I met Ahmed Kathrada on a chilly autumn day in 2010. A book of Nelson Mandela’s personal papers, including transcripts of taped conversations and letters, was being released. Mandela, even then, was too unwell to travel to promote the book, so Kathrada – his closest friend and adviser – was doing the media rounds on his behalf.
About a decade younger than Mandela, Kathrada was in his 80s and needed assistance to walk. He told me that in the last few years, they had started to call each other “Madala”, or “old man”, a sign of their affection and mutual trust. There was good reason for this trust: they both stood in court at the high profile Rivonia Trial, and subsequently spent 26 years in jail together. After their long captivity and the end of apartheid, they stood in parliament together, too; while Mandela was president, Kathrada was a member of parliament for the African National Congress (ANC).
He told me about the first time he met Mandela, when Kathrada was just a teenager. “Two law students whom I knew studied with Mr Mandela at the University of Johannesburg. That was 1945 or 1946, so well over 60 years ago. At that time, non-white people who were professionals – doctors, lawyers, or even university students – were so few that you were immediately in awe of them. And that’s what these three were. Mr Mandela, the first time I met him, I thought, ‘he is a university student, so he must be something special’.”
In 1963, Kathrada and Mandela were among 10 men charged in the Rivonia Trial. Aimed at silencing the leadership of the ANC, this trial resulted in Mandela’s long, famous incarceration at Robben Island.
“The relationship [between those of us standing trial] became stronger because right from the start, we had taken a collective decision of how to approach this case,” says Kathrada. “It was not a criminal case, but a political one. As the case proceeded it became clear that we were going to die, because the law provided for the death sentence for these crimes. It seemed that nothing could save us.
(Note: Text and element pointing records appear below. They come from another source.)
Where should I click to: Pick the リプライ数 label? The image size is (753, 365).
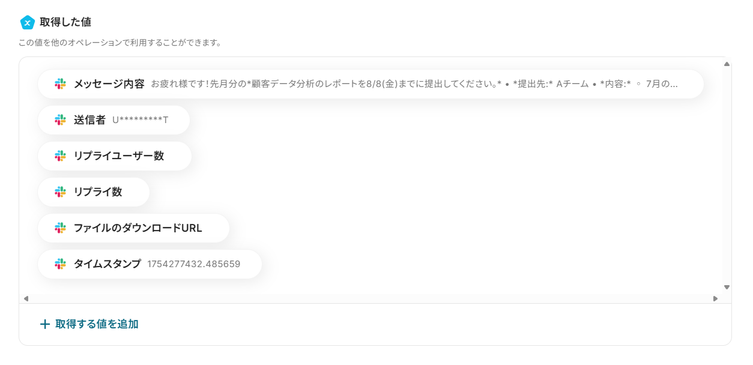(x=98, y=192)
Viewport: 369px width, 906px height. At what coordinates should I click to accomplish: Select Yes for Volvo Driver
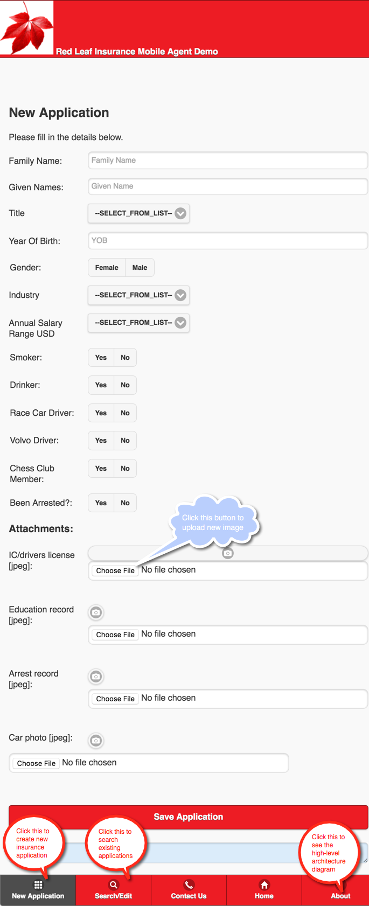pyautogui.click(x=101, y=441)
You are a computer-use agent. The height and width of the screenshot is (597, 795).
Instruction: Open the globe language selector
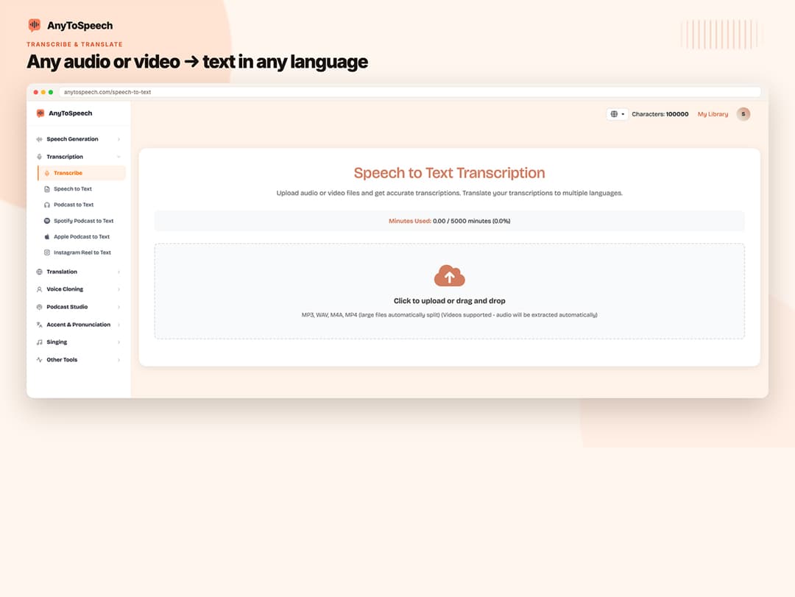pyautogui.click(x=617, y=114)
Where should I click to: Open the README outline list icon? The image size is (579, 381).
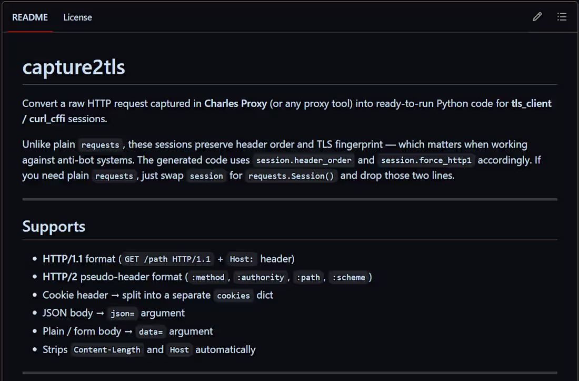(562, 17)
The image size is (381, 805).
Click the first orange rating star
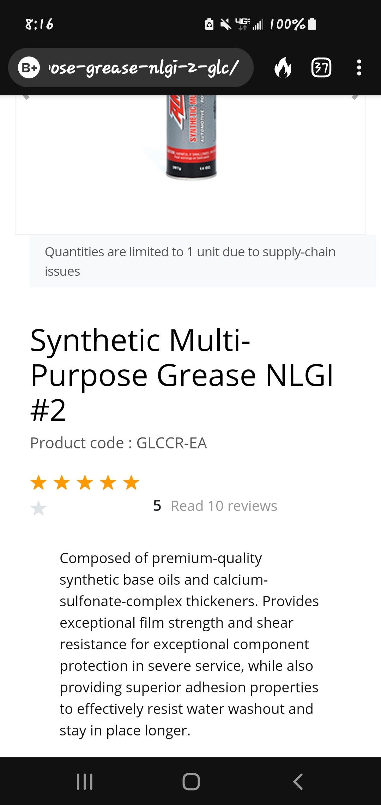point(38,483)
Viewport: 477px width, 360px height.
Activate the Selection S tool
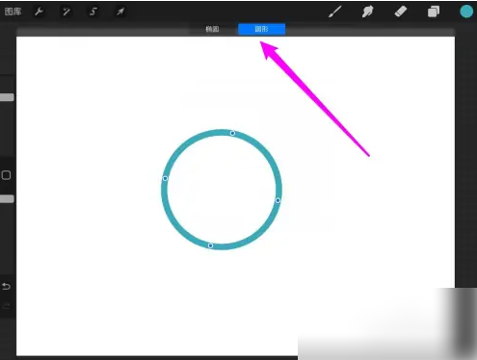(93, 12)
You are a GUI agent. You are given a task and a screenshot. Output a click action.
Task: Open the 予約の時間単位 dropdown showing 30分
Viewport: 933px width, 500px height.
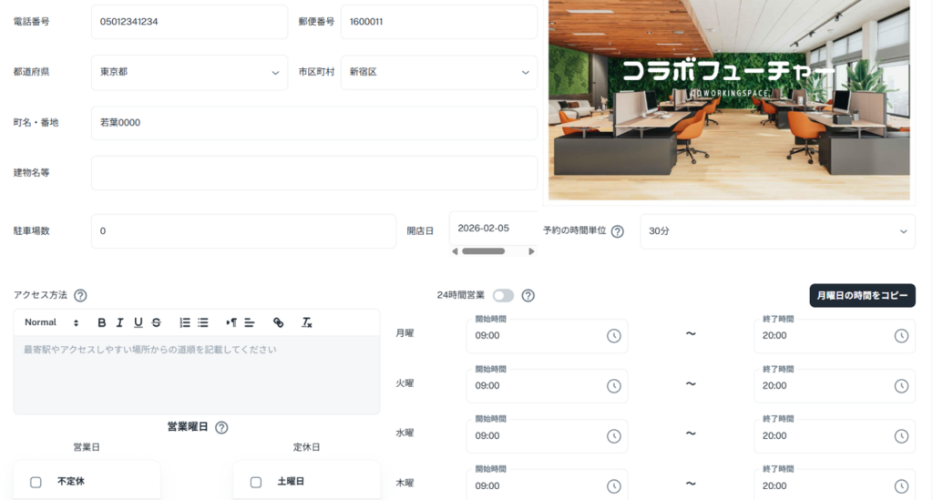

But among the eight of us we had four of the most senior leaders of the African National Congress and if they cracked, the morale of people outside would just plummet. We were all together.
“We decided that those that went in the witness box would not apologise for what we had done. In fact, we would proclaim our political beliefs again in court. No apologies. We said to ourselves: even if there is a death sentence, you are not going to apologise. You are not going to ask for mercy. Uppermost in your mind is your responsibility to yourself, to your family and to the community.”
On the subject of Mandela, the man he described as an “elder brother and mentor”, he was affectionate but measured, in the way that true friends are. “He makes it clear that he never pretended to be a saint. He has got shortcomings, the weaknesses of ordinary people.”
As Kathrada has it, one of these weaknesses was vanity. He described how, prior to the Rivonia Trial, he was on a small committee tasked with looking after Mandela while he was underground. “He was already well known at that time. Pictures of him, with his beard, had been appearing, and we suggested he should shave it off. He just refused. That beard went with him to his training camp in Algeria – you can see a photograph. He came back with the beard. It only went in prison after he was arrested.”
Kathrada went on to relay a story of when he, Mandela, and three other Rivonia trialists were transferred suddenly to Pollsmoor prison in 1982. “After all those years in separate cells on Robben Island, we were sharing a cell, and we could see each other’s habits again. Mr Mandela was very attached to Pantene hair oil. It had stopped being manufactured, but he is a very determined person. He wanted his Pantene and he went to the highest prison authorities. He did not believe them when they said manufacturing had stopped. Eventually the prison authorities instructed some poor chap to go from pharmacy to pharmacy to find it. He brought back whatever he could.”
I asked whether Mandela had lived up to expectations in power. “He would be the first to say that whatever progress we made was as a collective, and he was a symbol of that collective,” said Kathrada. “And he will say the same thing: we can’t be satisfied. We have made progress, but we have a long way to go. But he took very, very significant steps in the years he was president. The question of forgiveness and reconciliation was the policy of the organisation. He didn’t invent that, but it was his style. When he emerged from prison and became president, among the first things he did was to invite the widows and wives of former presidents – apartheid presidents – to tea. Maybe another president would not have done that.”
“While we may be drowned in sorrow and grief, we must be proud and grateful that after the long walk paved with obstacles and suffering, we salute you as a fighter for freedom to the end.”